By S. Eyer on November 29, 2014
Format: Hardcover Verified Purchase
Reviewed by Shawn Eyer, as published in the Spring 2014 issue of Philalethes: The Journal of Masonic Research and Letters, pp. 85–86:

Scholarly analysis of the cultural aspects of Freemasonry is always fascinating to consider, and That Religion in which All Men Agree: Freemasonry in American Culture is the latest entry in the field. The study’s author, Prof. David G. Hackett, earned his doctorate from Emory University, and is currently an Associate Professor in the Religion Department of the University of Florida. Since apologetic narratives have been so pronounced in recent internal discussions of the aspects of Freemasonry that intersect with religion, it is encouraging to see academic research on the subject. Sometimes topics that are difficult for participant-scholars to engage can be explored more freely by scholars from outside the Fraternity.
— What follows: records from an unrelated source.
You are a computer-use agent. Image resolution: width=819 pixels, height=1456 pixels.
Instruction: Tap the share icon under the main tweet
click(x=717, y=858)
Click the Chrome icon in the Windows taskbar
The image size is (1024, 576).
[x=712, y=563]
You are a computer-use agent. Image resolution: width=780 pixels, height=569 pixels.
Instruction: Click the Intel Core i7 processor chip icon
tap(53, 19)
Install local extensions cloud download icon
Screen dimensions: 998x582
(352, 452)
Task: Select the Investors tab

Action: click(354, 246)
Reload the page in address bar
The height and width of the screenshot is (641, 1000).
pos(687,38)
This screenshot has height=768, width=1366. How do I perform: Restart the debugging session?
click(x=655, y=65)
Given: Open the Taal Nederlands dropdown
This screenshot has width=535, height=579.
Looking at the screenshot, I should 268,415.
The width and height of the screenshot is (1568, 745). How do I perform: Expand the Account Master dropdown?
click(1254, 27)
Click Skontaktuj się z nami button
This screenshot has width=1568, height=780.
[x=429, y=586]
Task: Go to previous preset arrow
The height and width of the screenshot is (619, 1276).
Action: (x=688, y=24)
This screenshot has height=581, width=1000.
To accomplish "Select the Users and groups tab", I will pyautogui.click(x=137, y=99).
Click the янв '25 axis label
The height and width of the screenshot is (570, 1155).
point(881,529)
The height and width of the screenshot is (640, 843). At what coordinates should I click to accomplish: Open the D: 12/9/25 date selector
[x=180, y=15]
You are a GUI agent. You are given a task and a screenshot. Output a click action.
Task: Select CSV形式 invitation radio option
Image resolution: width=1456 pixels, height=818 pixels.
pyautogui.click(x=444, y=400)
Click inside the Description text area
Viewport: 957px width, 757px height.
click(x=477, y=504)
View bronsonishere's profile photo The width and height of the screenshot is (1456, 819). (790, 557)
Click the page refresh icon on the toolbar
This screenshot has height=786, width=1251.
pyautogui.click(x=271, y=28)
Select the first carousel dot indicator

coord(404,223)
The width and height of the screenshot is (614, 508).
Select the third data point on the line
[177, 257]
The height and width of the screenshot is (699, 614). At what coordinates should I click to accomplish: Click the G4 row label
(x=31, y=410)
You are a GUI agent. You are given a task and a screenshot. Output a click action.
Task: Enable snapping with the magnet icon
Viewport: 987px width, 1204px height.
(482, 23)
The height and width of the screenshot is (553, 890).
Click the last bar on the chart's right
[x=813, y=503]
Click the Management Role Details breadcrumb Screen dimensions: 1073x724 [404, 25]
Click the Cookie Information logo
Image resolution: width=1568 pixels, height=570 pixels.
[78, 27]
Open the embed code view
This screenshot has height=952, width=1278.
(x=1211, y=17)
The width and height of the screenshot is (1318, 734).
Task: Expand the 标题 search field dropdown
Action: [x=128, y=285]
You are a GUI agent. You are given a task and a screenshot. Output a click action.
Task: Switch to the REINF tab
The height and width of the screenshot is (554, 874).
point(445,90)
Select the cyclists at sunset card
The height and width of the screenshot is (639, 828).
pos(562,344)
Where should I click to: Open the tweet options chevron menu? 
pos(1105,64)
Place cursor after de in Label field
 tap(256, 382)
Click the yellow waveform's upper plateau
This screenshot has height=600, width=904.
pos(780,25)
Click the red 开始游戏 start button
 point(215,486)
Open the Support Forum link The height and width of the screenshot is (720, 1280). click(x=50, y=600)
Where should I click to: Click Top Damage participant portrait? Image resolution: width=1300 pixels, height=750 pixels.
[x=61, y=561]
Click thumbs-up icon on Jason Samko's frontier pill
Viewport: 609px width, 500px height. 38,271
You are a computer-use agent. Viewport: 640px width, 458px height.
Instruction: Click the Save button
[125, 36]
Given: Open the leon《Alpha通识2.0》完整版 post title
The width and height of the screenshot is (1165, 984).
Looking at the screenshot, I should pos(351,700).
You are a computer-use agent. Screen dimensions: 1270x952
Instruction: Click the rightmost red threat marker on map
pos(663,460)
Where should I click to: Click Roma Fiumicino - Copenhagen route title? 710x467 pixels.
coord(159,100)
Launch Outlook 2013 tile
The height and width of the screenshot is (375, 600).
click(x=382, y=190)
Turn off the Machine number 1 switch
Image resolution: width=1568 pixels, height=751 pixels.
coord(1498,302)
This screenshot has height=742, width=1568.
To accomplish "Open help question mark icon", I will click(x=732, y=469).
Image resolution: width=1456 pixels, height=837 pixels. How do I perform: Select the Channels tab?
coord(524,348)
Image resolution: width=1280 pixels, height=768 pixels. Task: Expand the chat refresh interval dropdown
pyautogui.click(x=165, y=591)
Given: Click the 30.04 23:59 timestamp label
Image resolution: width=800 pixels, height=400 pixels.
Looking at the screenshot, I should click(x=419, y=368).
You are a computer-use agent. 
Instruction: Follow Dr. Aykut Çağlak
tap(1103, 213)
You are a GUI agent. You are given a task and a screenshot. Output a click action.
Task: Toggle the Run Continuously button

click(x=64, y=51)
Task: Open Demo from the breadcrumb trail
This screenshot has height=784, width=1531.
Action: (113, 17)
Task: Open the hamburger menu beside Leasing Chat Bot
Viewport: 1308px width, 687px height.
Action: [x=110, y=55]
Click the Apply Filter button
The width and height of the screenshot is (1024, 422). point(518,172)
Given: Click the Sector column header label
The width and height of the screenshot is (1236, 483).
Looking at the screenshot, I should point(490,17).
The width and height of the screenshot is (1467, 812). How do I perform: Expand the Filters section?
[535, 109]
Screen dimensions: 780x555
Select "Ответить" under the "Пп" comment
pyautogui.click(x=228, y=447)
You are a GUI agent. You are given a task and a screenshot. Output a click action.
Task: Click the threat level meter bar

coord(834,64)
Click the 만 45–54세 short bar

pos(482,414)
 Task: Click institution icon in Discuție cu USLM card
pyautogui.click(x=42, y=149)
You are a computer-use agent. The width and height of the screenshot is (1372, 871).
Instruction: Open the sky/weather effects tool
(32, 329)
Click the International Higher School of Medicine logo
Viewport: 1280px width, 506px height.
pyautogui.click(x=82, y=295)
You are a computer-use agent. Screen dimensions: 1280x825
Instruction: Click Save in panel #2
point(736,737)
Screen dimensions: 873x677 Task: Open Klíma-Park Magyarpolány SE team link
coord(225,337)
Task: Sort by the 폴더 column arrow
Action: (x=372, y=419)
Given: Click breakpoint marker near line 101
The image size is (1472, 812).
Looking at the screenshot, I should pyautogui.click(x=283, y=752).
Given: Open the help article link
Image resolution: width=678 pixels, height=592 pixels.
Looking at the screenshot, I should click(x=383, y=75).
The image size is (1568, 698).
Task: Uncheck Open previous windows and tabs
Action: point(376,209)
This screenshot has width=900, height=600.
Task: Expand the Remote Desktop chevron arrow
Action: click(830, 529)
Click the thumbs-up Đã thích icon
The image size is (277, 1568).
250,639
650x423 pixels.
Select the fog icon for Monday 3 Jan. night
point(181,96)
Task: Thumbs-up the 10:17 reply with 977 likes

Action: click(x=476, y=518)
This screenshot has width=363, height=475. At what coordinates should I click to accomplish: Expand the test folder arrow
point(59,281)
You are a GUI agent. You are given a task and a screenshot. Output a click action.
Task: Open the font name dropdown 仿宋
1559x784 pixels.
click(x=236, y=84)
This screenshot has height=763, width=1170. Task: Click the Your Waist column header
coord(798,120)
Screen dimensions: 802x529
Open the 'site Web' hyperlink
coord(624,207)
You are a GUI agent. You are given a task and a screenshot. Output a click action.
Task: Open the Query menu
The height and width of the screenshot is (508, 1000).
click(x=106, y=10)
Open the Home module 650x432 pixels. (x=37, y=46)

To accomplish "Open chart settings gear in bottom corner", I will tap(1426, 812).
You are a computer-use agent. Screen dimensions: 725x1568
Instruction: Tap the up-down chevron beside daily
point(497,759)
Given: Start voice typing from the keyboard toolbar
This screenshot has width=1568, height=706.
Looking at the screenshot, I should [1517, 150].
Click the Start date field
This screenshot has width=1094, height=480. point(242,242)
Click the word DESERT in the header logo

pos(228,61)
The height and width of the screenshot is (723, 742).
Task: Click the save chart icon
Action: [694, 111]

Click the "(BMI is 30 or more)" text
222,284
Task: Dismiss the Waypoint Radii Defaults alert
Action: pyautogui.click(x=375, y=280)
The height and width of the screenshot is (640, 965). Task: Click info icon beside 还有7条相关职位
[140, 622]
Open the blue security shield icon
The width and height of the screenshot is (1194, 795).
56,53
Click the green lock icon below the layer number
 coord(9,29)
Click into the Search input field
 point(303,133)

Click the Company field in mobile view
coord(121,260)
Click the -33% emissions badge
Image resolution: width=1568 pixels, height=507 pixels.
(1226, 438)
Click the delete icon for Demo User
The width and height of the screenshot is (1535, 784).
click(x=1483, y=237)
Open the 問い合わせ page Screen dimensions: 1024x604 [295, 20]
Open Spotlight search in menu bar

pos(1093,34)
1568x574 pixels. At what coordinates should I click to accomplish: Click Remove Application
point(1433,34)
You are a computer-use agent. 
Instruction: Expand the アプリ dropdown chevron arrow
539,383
Prof. Hackett acknowledges the valuable work done in the field of Masonic studies through participant scholarship (represented by journals like Ars Quatuor Coronatorum and Heredom, and conferences like the ICHF) as well as recent academic research. He points out that some academic studies have “focused on the fraternity’s sociological and economic benefits while taking little interest in Freemasonry’s beliefs and practices.” (9) He identifies one scholar, Steven C. Bullock, as overcoming this pattern. “Rather than explain away the motives of Masonic brothers . . . Bullock takes their beliefs and activities seriously and through this approach provides the most convincing argument to date for the social and cultural significance of early American Freemasonry.